Fighting cancer in Appalachia: Getting people screened ‘is still the hardest part;’ prevention requires multi-pronged effort, experts say

University of Kentucky video

Leaders of the National Institutes of Health spent Thursday in Hazard with Fifth District U.S. Rep. Harold “Hal” Rogers and local health leaders to examine efforts to combat high rates of cancer and substance abuse in Appalachian Kentucky.

“Cancer rates in the region have been something we have been battling for many years and in more recent years this region has become ground zero for the prescription drug abuse epidemic,” Rogers told the gathering.

Screening rates are up, but Dr. Sam Bailey, oncologist at the Appalachian Regional Hospital Cancer Center in Hazard, told the group, “Getting patients to undergo the initial cancer screenings is still the hardest part.
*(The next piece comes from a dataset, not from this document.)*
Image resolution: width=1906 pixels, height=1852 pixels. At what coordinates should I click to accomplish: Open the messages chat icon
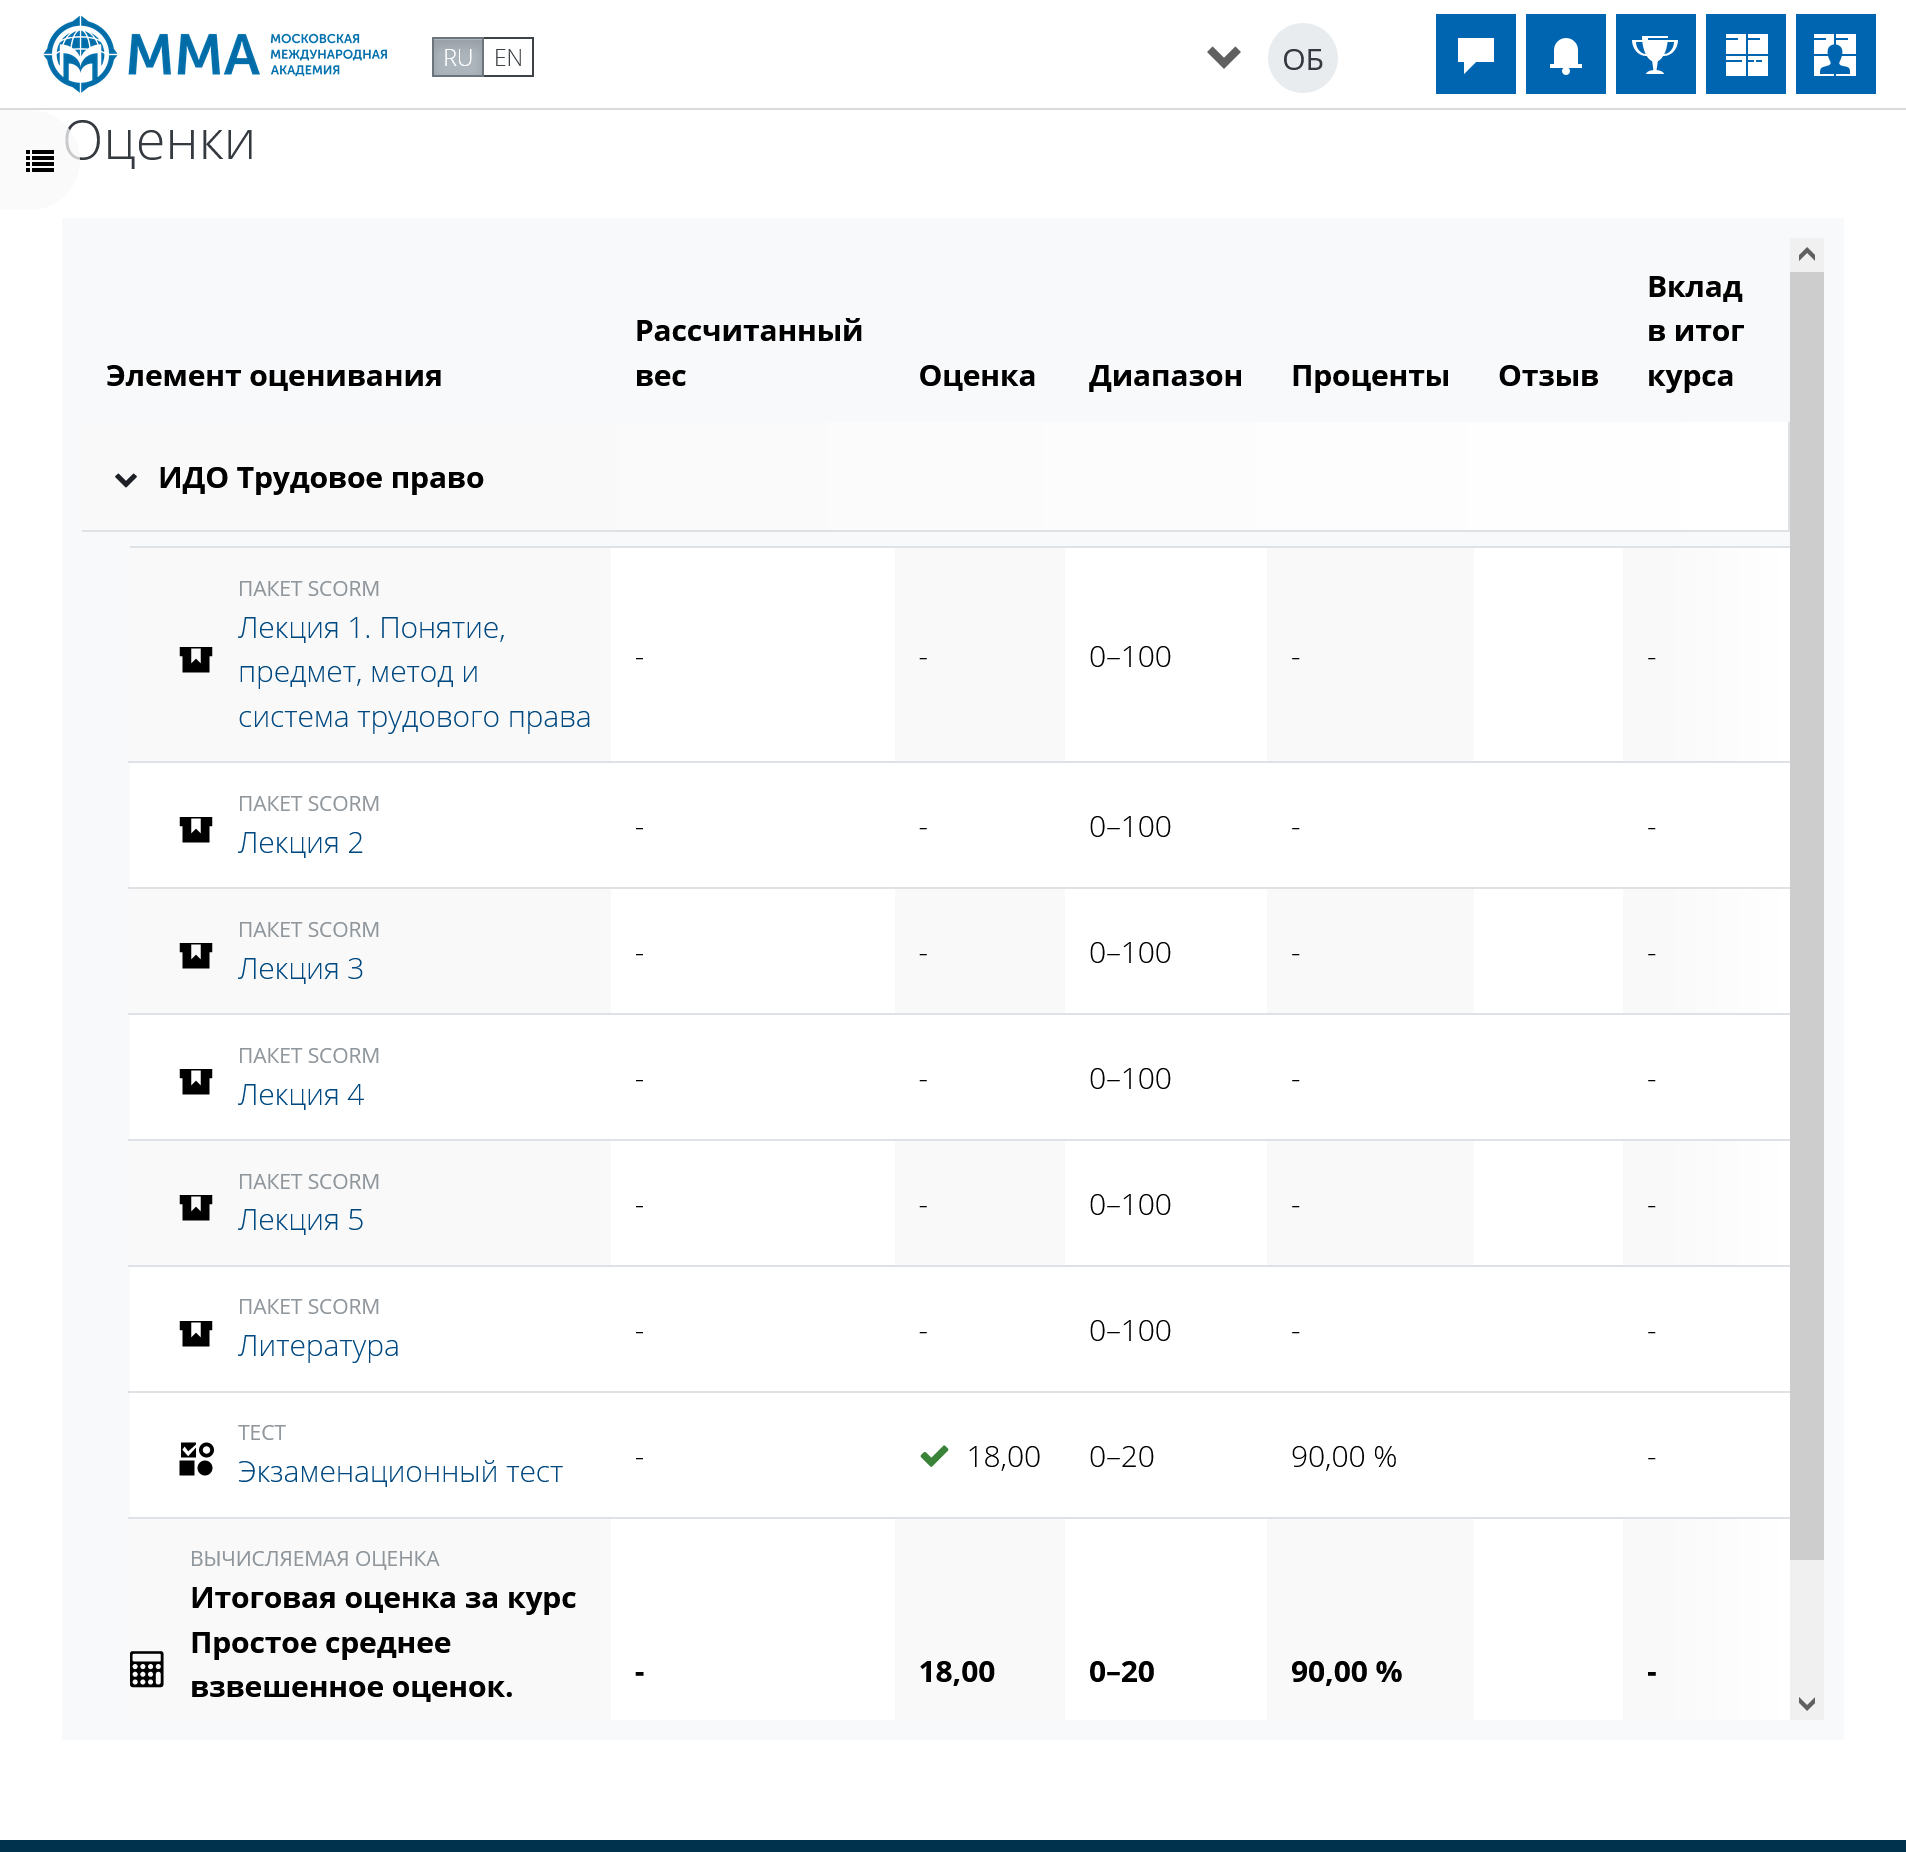[x=1475, y=54]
These screenings can save a person’s life but it is a challenge often to get people to take that first step that is so vital in detecting cancer early before it has advanced.”

The center often refers to the University of Kentucky‘s Markey Cancer Center patients who need specialized care, as well as for cancer clinical trials, but Bailey said getting people to travel to Lexington, or even the clinic in Hazard, “can be a barrier due to costs associated with gasoline and other transportation-related expenses,” a UK news release said.
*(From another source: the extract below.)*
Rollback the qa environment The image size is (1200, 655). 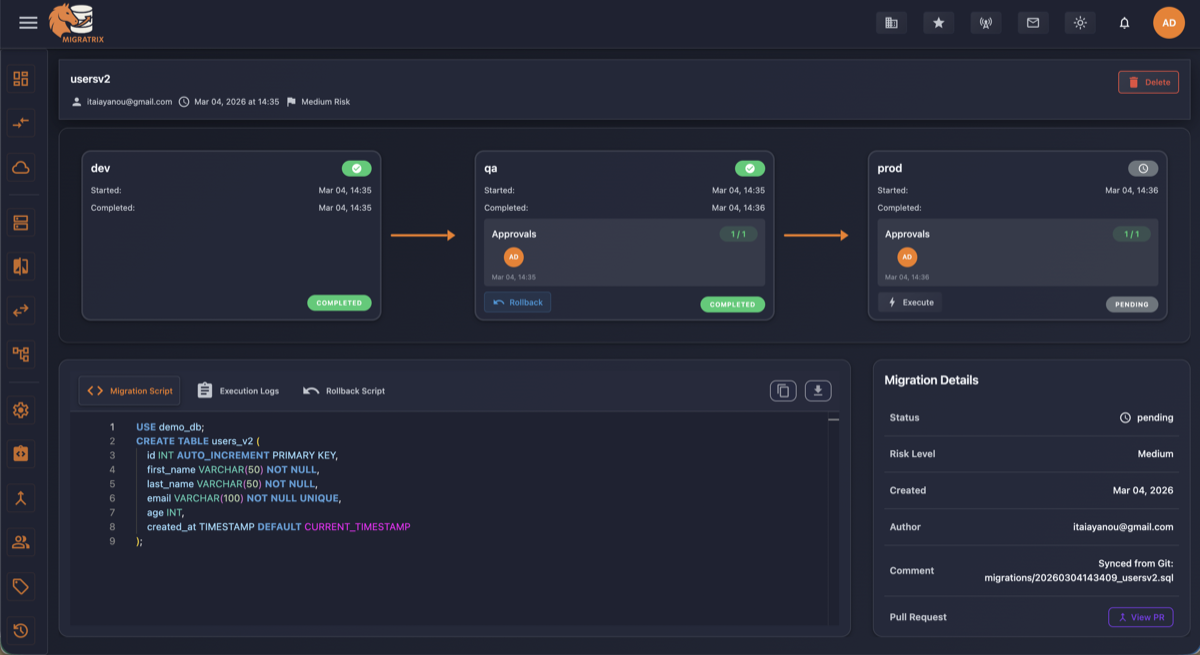click(x=517, y=301)
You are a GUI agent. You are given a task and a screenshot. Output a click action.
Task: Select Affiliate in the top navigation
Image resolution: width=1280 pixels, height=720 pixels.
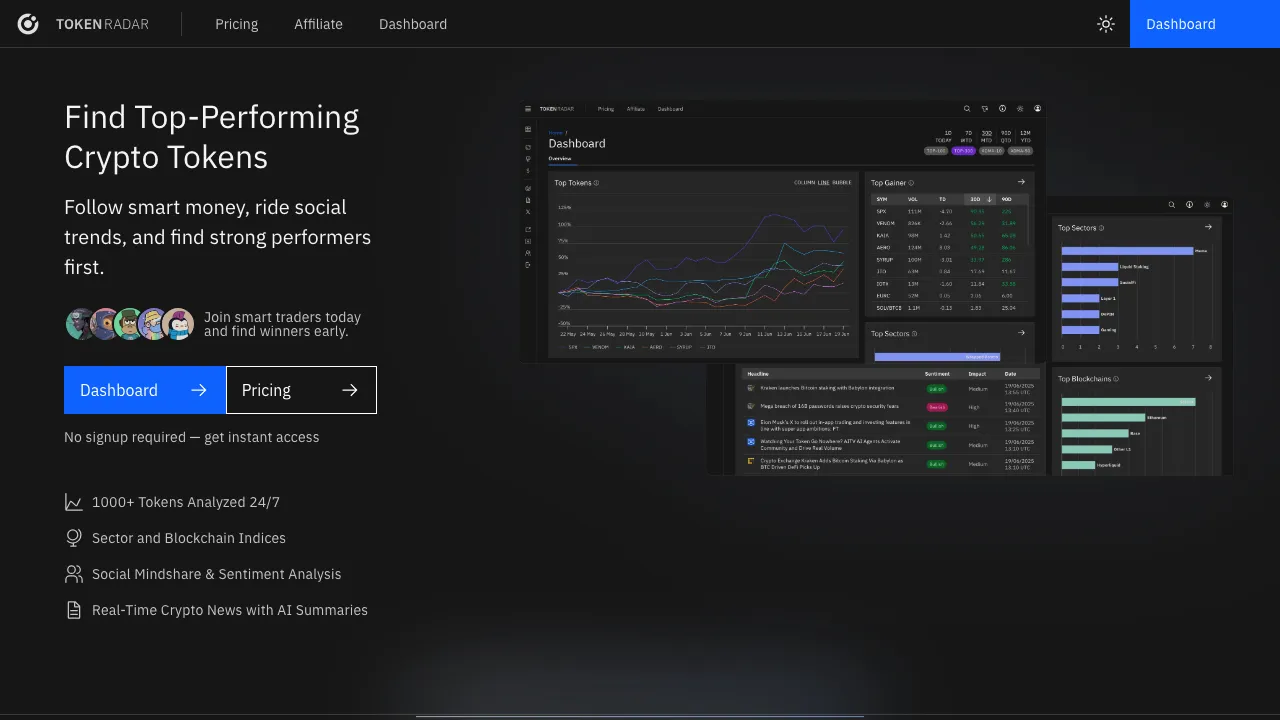point(318,24)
Hollie Harris Phillips, vice president of corporate strategy at ARH, said the hospital has raised money “to provide gas cards to patients for them to use to get here to Hazard for their treatment or to UK and we’ve found for some patients it really makes a difference in whether or not they are able to get the care they need.”

But what about preventing cancer in the first place? “To make strides we have to do it all — clinical care, education, healthier food options and promoting more exercise,” said Dr. Tim Mullett, professor of surgery and medical director of the Markey Cancer Center Research Network. “Things are better now than they were 30 years ago in terms of engagement but things are worse than they were 30 years ago because of the consequences of obesity and lifestyle issues.”

Drug issues also discussed

Dr. Doug Lowy, director of the National Cancer Institute, complimented local health leaders’ efforts: “To see the way you have marshaled your resources in a multi-pronged way to seek answers to the issue of cancer as well as the very difficult situation occurring with the severe problem of prescription drug addiction is impressive. I applaud you for not just focusing on one problem. You really are a community that has come together to try to deal with the multifaceted nature of health and health problems in your community.”

The event also included Dr. Nora Volkow, director of the National Institute on Drug Abuse, and researchers at UK and its Hazard-based Center of Excellence in Rural Health, and Operation UNITE, the regional anti-drug agency with law-enforcement powers.

Volkow said at a roundtable discussion on the prescription drug epidemic in the region, “I cannot tell you how valuable this day has been to me because it gives me a perspective that you can’t get by reading journals or through scientific meetings. I hope we can continue this relationship and continue the discussion on how to battle this epidemic together.”

Later, at an event in Somerset, Volkow said Rogers’ efforts have made the Obama administration the first to commit “real resources” to the substance-abuse problem: “He has turned the tide and he has made it actually a priority that there is a problem with substance-abuse disorders in our country, and that is something that does not happen overnight.”